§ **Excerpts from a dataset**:
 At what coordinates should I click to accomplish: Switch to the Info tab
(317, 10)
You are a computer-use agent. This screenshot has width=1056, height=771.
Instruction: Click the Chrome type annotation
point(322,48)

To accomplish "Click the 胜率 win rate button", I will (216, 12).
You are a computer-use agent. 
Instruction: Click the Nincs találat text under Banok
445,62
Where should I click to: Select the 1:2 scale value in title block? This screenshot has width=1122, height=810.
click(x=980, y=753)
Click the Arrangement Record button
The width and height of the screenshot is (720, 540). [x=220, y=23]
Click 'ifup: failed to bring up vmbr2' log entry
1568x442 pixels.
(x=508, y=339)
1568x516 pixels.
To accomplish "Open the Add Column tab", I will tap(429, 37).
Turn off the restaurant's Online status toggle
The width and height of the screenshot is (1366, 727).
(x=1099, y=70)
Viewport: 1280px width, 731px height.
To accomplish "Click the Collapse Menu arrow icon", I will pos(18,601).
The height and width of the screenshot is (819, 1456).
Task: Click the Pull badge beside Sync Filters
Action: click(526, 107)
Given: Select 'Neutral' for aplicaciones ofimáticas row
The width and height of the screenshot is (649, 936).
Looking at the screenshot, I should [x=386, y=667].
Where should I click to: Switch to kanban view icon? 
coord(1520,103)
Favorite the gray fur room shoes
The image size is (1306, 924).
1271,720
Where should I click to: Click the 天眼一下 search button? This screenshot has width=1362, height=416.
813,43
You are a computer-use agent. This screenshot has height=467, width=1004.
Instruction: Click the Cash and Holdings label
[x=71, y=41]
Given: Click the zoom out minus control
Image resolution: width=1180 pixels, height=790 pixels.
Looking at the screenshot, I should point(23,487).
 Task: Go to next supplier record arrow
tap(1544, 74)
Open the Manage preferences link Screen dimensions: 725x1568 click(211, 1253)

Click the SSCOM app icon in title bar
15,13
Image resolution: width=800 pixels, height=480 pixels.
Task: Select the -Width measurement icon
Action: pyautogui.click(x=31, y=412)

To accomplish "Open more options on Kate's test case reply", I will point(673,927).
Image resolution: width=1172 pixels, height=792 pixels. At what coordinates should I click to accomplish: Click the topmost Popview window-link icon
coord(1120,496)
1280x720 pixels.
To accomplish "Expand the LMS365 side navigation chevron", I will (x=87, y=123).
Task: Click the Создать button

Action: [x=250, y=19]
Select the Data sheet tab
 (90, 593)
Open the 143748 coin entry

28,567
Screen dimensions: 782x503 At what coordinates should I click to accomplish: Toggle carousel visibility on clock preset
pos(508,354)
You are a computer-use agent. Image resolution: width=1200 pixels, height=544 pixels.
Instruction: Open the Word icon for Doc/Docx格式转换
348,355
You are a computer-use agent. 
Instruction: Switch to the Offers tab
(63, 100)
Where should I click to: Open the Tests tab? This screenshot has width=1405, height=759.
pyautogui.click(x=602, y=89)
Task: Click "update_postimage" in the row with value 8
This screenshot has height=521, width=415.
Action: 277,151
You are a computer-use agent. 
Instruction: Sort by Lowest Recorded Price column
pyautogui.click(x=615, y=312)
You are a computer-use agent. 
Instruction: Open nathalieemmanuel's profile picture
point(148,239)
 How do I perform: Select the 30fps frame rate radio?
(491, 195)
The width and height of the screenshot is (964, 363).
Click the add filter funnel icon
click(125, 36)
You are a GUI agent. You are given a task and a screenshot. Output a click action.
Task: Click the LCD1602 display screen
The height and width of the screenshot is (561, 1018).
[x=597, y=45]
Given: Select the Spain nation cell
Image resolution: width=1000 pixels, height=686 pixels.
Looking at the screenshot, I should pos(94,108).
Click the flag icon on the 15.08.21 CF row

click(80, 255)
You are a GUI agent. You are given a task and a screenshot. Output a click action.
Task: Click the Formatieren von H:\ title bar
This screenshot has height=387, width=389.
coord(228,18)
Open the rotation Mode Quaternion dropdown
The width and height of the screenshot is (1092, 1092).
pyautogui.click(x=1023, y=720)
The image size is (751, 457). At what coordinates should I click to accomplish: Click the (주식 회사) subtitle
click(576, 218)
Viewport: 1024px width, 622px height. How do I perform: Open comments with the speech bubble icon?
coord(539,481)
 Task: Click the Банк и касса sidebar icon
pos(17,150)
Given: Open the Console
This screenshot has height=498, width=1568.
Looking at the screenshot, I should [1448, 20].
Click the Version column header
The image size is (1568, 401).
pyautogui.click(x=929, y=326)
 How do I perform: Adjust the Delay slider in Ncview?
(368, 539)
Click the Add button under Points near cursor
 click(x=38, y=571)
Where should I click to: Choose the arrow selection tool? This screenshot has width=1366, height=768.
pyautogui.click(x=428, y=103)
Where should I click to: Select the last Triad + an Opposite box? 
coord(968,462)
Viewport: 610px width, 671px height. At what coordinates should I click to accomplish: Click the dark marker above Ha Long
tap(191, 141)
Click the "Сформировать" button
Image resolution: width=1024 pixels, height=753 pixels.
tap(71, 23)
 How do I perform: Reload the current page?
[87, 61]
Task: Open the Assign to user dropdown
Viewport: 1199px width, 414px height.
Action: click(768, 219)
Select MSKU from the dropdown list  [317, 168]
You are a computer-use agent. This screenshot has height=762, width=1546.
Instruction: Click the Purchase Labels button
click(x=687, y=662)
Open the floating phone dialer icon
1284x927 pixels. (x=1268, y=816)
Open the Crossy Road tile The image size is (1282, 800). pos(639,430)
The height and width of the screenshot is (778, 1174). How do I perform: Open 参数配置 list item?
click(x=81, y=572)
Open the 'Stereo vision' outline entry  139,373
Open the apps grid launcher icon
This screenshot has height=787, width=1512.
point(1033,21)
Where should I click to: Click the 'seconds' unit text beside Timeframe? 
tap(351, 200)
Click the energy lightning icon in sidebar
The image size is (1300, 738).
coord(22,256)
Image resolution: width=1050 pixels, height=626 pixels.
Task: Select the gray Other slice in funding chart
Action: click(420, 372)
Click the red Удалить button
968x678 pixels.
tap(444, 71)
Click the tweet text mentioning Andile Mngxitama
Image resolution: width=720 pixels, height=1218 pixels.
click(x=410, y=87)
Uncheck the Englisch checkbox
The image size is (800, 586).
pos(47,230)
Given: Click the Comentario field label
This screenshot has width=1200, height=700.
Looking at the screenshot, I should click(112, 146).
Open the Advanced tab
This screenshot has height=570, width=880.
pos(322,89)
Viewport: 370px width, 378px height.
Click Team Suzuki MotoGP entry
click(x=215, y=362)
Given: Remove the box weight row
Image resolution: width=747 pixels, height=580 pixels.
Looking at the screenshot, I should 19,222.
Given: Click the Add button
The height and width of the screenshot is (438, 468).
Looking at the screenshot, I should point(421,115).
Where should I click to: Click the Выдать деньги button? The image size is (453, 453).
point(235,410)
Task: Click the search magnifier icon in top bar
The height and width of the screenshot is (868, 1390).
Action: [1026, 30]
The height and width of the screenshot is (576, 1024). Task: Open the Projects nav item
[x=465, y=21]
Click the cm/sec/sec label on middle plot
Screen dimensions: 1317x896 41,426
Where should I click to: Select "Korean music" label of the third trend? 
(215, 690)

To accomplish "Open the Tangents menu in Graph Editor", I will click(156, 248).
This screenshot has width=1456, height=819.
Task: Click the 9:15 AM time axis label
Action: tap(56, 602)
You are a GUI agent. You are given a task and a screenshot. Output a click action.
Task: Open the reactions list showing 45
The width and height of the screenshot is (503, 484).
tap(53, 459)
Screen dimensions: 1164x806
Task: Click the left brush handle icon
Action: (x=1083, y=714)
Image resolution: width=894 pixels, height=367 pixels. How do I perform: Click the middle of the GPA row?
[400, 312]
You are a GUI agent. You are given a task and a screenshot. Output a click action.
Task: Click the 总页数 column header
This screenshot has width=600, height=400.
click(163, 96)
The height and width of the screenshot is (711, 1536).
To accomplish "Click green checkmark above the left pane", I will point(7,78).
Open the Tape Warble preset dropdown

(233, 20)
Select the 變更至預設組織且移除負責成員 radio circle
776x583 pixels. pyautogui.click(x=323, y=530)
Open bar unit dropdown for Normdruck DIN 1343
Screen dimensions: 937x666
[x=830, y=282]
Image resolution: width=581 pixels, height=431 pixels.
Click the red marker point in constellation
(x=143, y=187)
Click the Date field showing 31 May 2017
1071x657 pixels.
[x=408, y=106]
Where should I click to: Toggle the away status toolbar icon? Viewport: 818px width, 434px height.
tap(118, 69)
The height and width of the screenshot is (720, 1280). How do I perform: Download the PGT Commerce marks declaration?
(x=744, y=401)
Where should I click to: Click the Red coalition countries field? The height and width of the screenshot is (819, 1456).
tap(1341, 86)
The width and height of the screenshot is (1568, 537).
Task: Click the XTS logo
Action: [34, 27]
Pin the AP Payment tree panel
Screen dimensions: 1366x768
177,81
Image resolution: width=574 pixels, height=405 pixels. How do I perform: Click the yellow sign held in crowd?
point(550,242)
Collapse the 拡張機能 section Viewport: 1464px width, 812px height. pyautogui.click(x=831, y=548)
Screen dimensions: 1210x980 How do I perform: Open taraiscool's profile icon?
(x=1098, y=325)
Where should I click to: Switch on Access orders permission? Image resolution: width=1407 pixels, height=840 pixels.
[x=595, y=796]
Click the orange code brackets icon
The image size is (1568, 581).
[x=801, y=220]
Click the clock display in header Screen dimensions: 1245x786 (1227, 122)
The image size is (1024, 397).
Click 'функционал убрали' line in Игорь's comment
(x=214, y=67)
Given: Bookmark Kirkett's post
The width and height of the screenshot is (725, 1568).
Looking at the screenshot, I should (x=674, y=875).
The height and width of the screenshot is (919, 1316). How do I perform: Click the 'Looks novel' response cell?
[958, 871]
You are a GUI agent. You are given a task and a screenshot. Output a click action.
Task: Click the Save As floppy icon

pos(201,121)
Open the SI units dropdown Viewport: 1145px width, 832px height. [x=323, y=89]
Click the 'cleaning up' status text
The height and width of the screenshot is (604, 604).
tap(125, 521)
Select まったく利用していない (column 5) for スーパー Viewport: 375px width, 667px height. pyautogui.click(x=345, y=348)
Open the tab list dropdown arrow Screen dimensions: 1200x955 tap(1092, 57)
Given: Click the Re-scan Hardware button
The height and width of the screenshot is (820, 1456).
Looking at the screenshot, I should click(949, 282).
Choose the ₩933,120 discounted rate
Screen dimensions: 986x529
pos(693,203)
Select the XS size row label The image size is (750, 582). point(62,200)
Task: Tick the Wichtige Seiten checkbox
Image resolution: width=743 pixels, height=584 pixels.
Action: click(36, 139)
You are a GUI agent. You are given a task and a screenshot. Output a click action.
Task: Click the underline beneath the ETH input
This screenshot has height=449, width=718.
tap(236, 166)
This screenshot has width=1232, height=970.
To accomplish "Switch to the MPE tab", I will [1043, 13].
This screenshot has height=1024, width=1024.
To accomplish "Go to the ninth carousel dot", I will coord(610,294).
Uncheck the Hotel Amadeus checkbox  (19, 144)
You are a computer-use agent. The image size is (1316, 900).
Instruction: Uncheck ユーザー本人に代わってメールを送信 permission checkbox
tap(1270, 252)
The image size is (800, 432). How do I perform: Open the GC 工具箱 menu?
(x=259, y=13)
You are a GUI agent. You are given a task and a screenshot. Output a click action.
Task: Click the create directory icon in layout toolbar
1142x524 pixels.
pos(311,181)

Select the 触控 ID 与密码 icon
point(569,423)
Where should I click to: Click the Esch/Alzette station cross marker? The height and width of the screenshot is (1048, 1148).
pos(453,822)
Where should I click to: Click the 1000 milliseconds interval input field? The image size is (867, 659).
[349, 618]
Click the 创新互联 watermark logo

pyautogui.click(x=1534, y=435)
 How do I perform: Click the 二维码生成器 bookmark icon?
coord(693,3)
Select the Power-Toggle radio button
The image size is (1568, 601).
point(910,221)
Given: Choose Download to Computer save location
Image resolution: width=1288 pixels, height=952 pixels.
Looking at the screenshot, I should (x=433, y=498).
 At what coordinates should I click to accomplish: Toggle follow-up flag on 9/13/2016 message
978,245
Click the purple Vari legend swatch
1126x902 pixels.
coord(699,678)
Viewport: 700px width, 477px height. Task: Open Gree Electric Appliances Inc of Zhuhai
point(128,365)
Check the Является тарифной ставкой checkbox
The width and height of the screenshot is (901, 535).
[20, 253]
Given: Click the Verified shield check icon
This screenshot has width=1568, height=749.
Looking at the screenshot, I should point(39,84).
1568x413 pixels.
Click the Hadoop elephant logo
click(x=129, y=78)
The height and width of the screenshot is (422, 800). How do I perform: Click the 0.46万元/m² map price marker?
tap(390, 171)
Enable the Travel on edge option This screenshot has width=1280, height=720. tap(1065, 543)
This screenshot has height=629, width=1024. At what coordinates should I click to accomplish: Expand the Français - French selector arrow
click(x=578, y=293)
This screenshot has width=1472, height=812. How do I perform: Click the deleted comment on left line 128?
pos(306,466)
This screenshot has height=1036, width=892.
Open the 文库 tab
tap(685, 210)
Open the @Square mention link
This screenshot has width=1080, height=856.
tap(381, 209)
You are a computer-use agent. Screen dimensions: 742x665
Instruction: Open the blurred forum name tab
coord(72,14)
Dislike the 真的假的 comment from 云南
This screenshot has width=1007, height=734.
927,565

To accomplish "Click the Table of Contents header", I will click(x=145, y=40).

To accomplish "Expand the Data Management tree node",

§ **Work item**:
The expected answer is a copy of every line in the entries that holds the word "display".

§ **Task result**:
Task: Click the LCD1602 display screen
Click the clock display in header Screen dimensions: 1245x786 (1227, 122)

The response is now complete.